For over seven thousand years bread has been the staff of life in Europe and the Near East, the staple food of our ancestors. The domestication of grain in the fertile crescent heralded the transformation from nomadic to semi –urban pastoralist society. When disparate groups came together to form small villages,  then large towns (the first of which is widely agreed to be Chatal Hayuk in Turkey), the new communities needed organizing. Farming was easy and agricultural laboring was the natural way to be. On the societal and ceremonial level the new urban rulers needed to create larger and larger communal forms of worship in order to keep control.
This is when I believe our ancestors expanded and developed the ancient forms of fertility/Goddess worship practiced throughout the ancient world. Instead of honoring and sacrificing to a pagan God/Goddess they came up with ceremony and ritual based on grain and bread.

So it is only a small leap — five thousand years or so — to Jesus’s brand of bread worship. In the West we have largely accepted the modern Christian idea of ceremonially honoring bread through partaking of the “blessed” sacramental host. In the Near East both Islam and Judaism also have deep respect for grain and bread. In my view grain built community, and bread ordered it. Hence bread has become deeply embreaded (sic) in our psyche and symbology.  Bread, dough, and crust are  “seen” as pecuniary compensation;  so in our current economic, political, and societal crisis it seems very apposite that bread is once again being taken seriously.  The Roman Empire declined when its wheat basket around the Medditerrean was lost, creating bread inflation and social unrest in Rome.  Let them eat bread.  Give us this day our daily bread.  As more citizens near “bread line,” the queue for free food grows longer. How long before the Christian church starts to hand out panis benedictus to the poor?

The good news is that people are beginning to wake up, to sense the change. They no longer want to buy  plastic wrapped industrialized pap that ne’r a human hand has touched; through self empowerment and action they are “baking it for themselves.” They want to eat a holier bread made in an honest way; some want to earn an honest crust through baking at home. We should welcome the rise of the home baker.  Eating good bread is a symbol of how you respect yourself and the earth; baking bread is a metaphor for  one’s desire to change the way one lives, and in my opinion the simplest, surest, and safest place to start to make that change. The more that people wake up and bake the better. Symbolically  they are throwing off the chains of the Walmartopoly. I just hope that the Occupy Wall Street protestors are not having to make do with gifts of out of date supermarket factory pap, but are  getting the chance to eat real food and bread.
Bread is as good for community today as it’s always been. Companionship is literally the breaking and sharing and eating  of bread with your community. Now, more than ever before, we should be baking and sharing. Jesus may or may not have fed the five thousand with his bread, but the  seeds of ideas certainly did feed their bodies and minds.
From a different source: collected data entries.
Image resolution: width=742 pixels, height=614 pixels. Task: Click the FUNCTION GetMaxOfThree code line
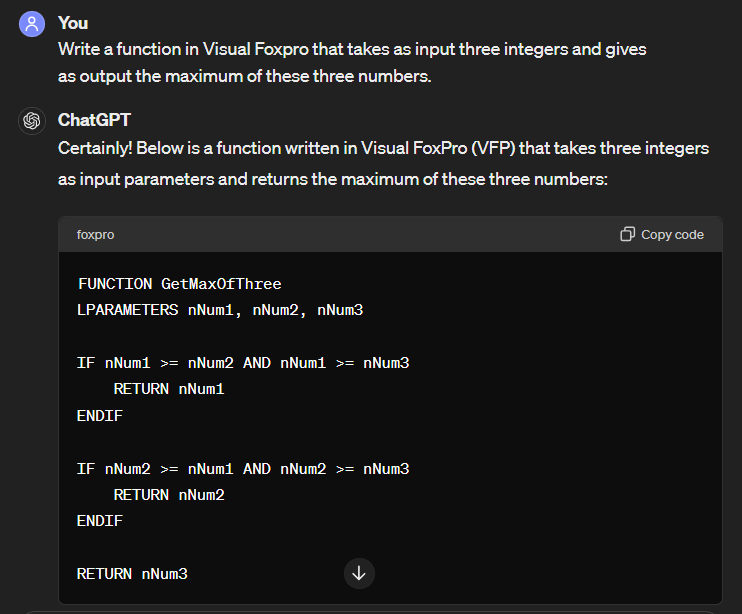coord(179,284)
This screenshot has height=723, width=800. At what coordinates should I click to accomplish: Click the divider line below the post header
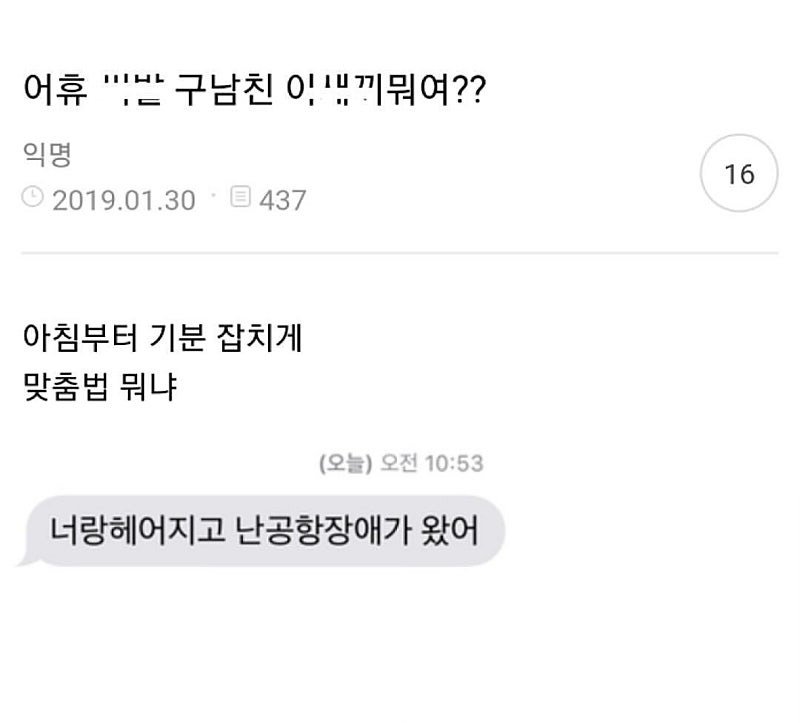point(400,252)
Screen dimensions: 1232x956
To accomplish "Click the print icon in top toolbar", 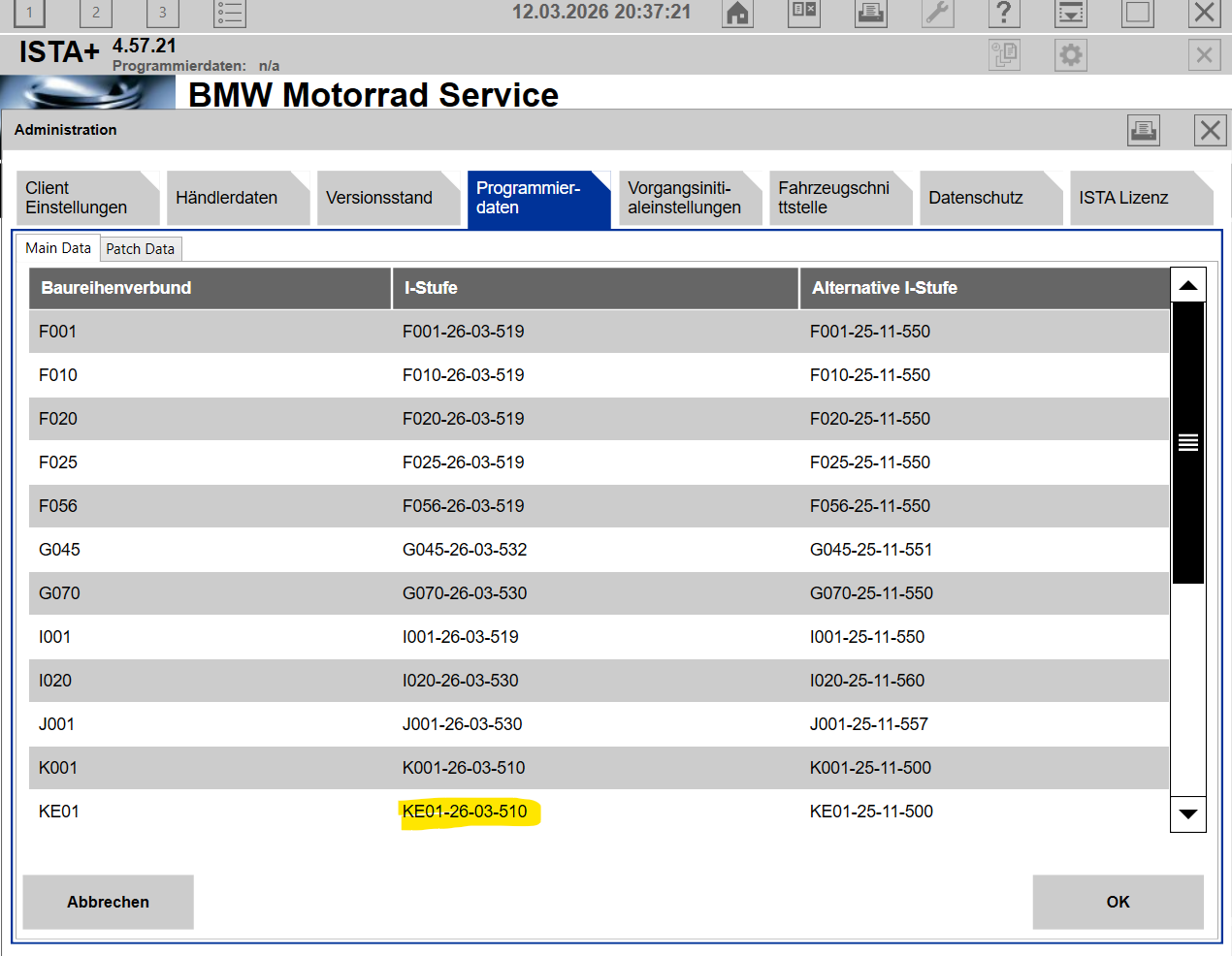I will pyautogui.click(x=870, y=13).
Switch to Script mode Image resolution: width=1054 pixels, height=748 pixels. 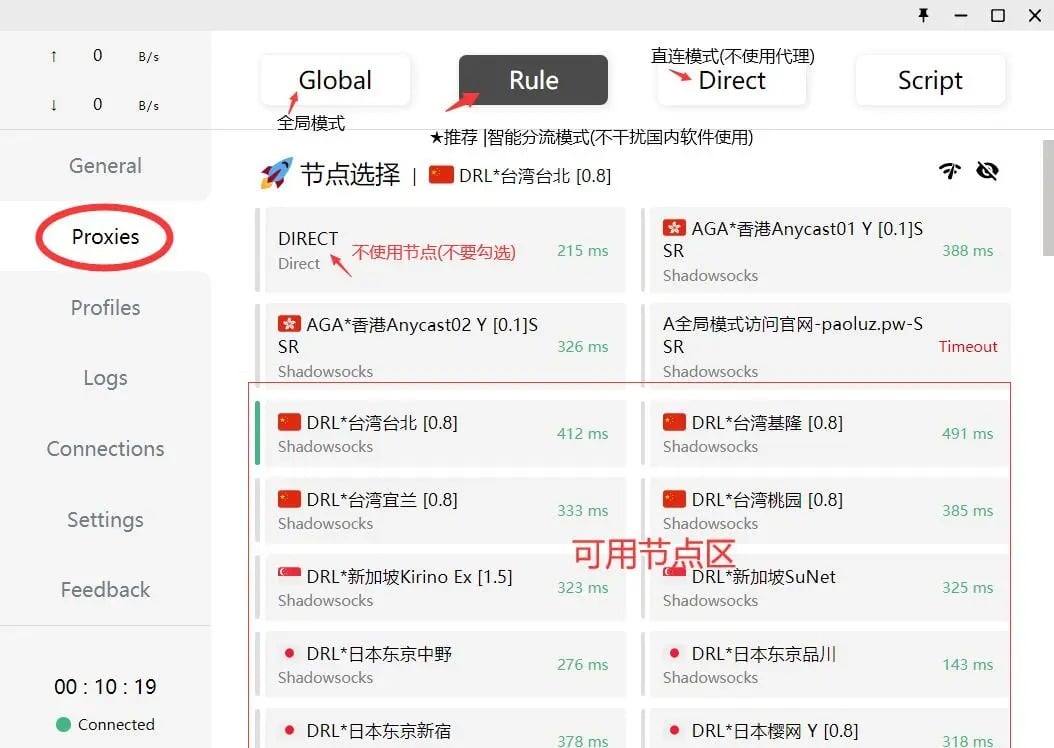coord(929,80)
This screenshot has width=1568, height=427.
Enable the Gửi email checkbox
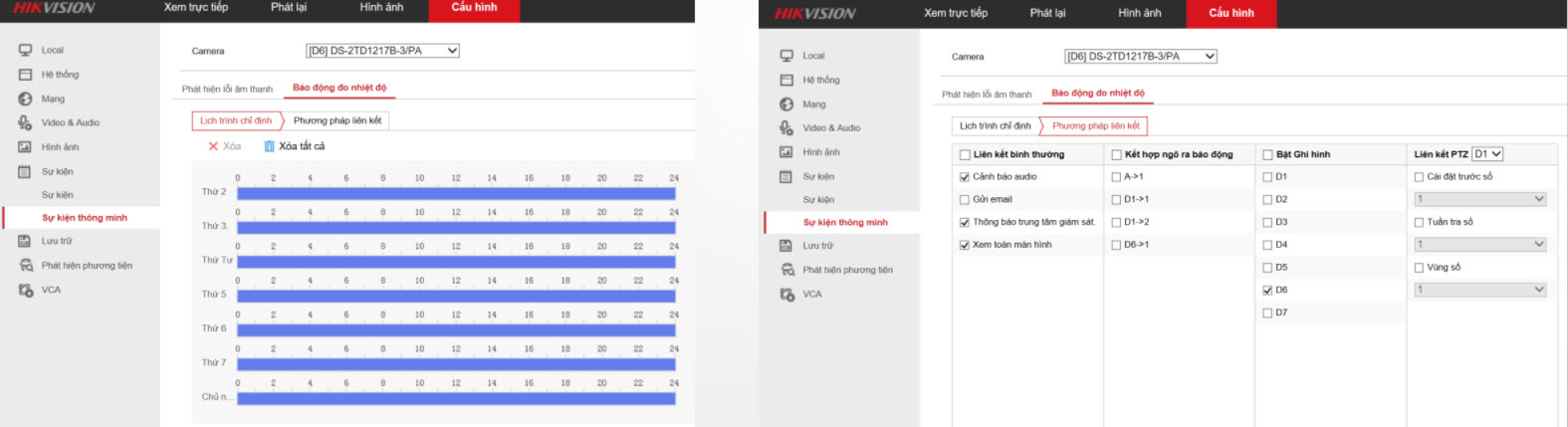click(964, 200)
Any campaign or movement that encourages people to eat or bake good bread should  be congratulated and supported. Here in the UK we have a burgeoning Real Bread Campaign. In America I understand you too are having a renaissance in real, or artisanal, bread.  Perhaps in two thousand years time  our descendants may even measure time as BAB (Before Artisan Bread) and AAB (After Artisan Bread). Now that would be a legacy.

Pizza Quest Members: Your comments are welcome.

Comments

ken becker-the baker

Hi Michael!

Thanks for your ‘well formed’ thoughts. I too have seen and tasted the beauty, simplicity and interconnected nature of bread as metaphor and really appreciate your making those connections more visible and more vital.

Many blessings for a highly spirited UpWising!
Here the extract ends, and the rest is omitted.